Literatura

Letra, música y cuerpo (I)

Por María del Pilar Barenghi

Quien haya emprendido el viaje (eso, y no otra cosa es la literatura) a través de las hojas de Rayuela (1963), al llegar al capítulo 68 se habrá encontrado con un espacio que, de no haber sido previamente advertido, lo sumirá en serios desconciertos. De esta forma y, sufriendo el cross a la mandíbula kafkiano, habrá descubierto el glíglico.

El glíglico es el idioma, o al menos el vocabulario, que diseña Cortázar para este capítulo de Rayuela. En él, el autor describe, pormenorizado, el encuentro erótico de una pareja. En una primera mirada, sumido el lector en la sorpresa, podría llegar a percibirlo como un absoluto sinsentido, pero al detenerse en él, descubrirá sus secretos. Y lo disfrutará.

El glíglico -y lo que con él se cuenta- remite a un juego de intensa sonoridad, en el que la impronta musical se impone a lo escrito. Este modo de expresión, si bien aporta novedad, ostenta la misma sintaxis y morfología del castellano y se vale de palabras de escritura normal que van intercaladas en el texto. Pero es la melodía del glíglico lo que prevalece en la lectura y que, además, interpela a lo semántico. Su cadencia anticipa el significado, y la acentuación da marco a los pormenores del juego amorosamente brutal de los protagonistas. De ahí la posibilidad de trasladarse en el capítulo 68 de Rayuela con una relativa soltura.

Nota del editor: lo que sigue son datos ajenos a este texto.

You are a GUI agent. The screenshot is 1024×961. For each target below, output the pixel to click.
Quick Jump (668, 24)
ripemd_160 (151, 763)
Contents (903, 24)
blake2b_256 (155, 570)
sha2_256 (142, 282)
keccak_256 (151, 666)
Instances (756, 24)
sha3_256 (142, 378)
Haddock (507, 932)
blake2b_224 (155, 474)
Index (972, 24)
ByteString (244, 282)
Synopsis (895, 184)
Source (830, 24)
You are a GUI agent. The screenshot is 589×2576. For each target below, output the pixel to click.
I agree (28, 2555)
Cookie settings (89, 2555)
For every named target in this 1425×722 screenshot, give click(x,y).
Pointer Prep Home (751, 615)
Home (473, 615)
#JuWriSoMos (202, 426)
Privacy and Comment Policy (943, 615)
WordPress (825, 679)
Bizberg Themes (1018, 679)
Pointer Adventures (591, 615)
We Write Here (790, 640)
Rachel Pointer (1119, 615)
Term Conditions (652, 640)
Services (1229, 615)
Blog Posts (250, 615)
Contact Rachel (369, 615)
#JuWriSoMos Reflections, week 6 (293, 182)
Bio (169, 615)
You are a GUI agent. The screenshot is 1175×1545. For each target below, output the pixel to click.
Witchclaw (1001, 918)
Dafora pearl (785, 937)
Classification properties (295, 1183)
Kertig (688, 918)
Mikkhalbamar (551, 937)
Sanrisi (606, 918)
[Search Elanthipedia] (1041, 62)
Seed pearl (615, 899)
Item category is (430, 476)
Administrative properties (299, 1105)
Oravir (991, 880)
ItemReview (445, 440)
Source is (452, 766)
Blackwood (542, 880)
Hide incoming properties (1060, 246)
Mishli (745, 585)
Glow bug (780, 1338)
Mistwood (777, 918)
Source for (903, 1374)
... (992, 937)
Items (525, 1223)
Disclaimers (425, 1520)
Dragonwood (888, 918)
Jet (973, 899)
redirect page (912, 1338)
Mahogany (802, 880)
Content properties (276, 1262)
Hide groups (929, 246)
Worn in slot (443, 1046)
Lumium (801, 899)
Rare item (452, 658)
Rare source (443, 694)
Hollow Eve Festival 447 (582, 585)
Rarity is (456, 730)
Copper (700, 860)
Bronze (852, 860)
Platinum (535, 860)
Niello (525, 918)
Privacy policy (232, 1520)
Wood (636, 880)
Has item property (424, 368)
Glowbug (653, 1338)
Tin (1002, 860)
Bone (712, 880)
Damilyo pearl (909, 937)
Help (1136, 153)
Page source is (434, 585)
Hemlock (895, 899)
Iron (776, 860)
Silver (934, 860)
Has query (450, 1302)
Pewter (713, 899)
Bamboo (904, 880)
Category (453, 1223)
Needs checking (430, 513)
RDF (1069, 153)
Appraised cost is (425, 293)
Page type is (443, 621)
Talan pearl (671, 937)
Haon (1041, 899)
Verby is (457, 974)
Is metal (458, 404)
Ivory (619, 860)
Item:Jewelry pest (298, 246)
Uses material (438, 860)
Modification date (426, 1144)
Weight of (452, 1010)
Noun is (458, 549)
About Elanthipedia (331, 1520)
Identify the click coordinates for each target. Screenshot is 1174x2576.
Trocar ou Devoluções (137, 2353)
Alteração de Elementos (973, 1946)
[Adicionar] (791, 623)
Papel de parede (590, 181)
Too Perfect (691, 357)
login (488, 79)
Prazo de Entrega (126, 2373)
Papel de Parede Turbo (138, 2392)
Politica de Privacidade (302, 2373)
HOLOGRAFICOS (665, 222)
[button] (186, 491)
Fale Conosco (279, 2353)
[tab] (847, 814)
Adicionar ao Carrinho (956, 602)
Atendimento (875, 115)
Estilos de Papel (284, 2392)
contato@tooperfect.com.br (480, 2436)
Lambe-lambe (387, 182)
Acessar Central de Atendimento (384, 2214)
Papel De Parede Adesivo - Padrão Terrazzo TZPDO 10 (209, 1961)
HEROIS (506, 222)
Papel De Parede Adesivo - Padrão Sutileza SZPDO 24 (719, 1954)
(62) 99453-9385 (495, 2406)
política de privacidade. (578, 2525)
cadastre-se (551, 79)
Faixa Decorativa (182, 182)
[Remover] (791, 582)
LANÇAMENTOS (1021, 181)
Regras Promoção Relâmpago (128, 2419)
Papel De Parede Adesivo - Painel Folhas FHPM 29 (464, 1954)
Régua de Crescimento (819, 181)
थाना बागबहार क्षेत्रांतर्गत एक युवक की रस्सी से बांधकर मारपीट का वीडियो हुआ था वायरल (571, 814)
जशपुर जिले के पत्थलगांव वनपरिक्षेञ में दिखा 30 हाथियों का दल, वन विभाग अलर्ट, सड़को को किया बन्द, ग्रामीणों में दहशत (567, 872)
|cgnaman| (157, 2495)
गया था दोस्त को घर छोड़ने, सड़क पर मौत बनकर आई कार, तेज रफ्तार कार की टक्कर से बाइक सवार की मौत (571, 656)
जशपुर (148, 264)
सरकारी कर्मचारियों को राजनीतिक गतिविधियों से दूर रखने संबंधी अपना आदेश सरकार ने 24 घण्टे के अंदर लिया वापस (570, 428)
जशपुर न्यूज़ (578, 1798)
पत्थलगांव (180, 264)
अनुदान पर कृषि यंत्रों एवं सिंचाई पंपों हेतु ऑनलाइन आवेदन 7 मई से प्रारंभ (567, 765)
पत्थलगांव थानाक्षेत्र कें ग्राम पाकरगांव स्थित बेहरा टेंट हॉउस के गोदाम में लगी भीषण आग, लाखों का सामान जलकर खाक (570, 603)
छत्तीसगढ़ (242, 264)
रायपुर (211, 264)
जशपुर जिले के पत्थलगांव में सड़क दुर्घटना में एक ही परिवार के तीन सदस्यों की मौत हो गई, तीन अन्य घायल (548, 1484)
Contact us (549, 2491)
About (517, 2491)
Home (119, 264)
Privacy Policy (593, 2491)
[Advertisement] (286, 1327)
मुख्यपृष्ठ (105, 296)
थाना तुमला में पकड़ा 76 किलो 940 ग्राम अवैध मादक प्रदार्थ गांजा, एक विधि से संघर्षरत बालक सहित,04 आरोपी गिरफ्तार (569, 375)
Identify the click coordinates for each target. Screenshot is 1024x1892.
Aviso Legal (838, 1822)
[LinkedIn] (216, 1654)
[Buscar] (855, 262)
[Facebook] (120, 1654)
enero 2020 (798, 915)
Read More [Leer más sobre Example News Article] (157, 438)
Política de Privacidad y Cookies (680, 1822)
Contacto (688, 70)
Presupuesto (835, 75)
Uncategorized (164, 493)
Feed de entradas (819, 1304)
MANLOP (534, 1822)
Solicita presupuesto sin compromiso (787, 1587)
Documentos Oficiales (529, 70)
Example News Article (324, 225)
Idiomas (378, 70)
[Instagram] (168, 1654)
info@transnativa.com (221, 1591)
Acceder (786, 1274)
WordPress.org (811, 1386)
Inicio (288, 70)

Vemos en el glíglico, además, la inmediata identificación de sus fonemas con una actividad o referencia a lo corporal. Cada una de las palabras, sean verbos, sustantivos o adjetivos, remite a una definida actividad o movimiento, en la que el cuerpo se involucra. Tal vez sea por ello que se entienda como natural la necesidad de hacer la experiencia oral del texto. Es decir, valerse de la garganta, de las cuerdas vocales, del aire de los pulmones para dar cuenta de la narración y, de esa forma, perfeccionarla, si cabe.

Dice Borges que “cuando se leen versos que son realmente admirables, realmente buenos, tendemos a hacerlo en voz alta... el verso exige la pronunciación... el verso siempre recuerda que fue un arte oral... recuerda que fue canto”. No resulta ésta una afirmación menor. Y si no alcanzara con ella, acudimos a Homero quien, desde la Odisea, asevera “... los dioses tejen desventuras para los hombres, para que las generaciones venideras tengan algo que cantar...”.

No caben dudas de que en el capítulo 68 de Rayuela, Cortázar canta. Y lo hace de maravillas.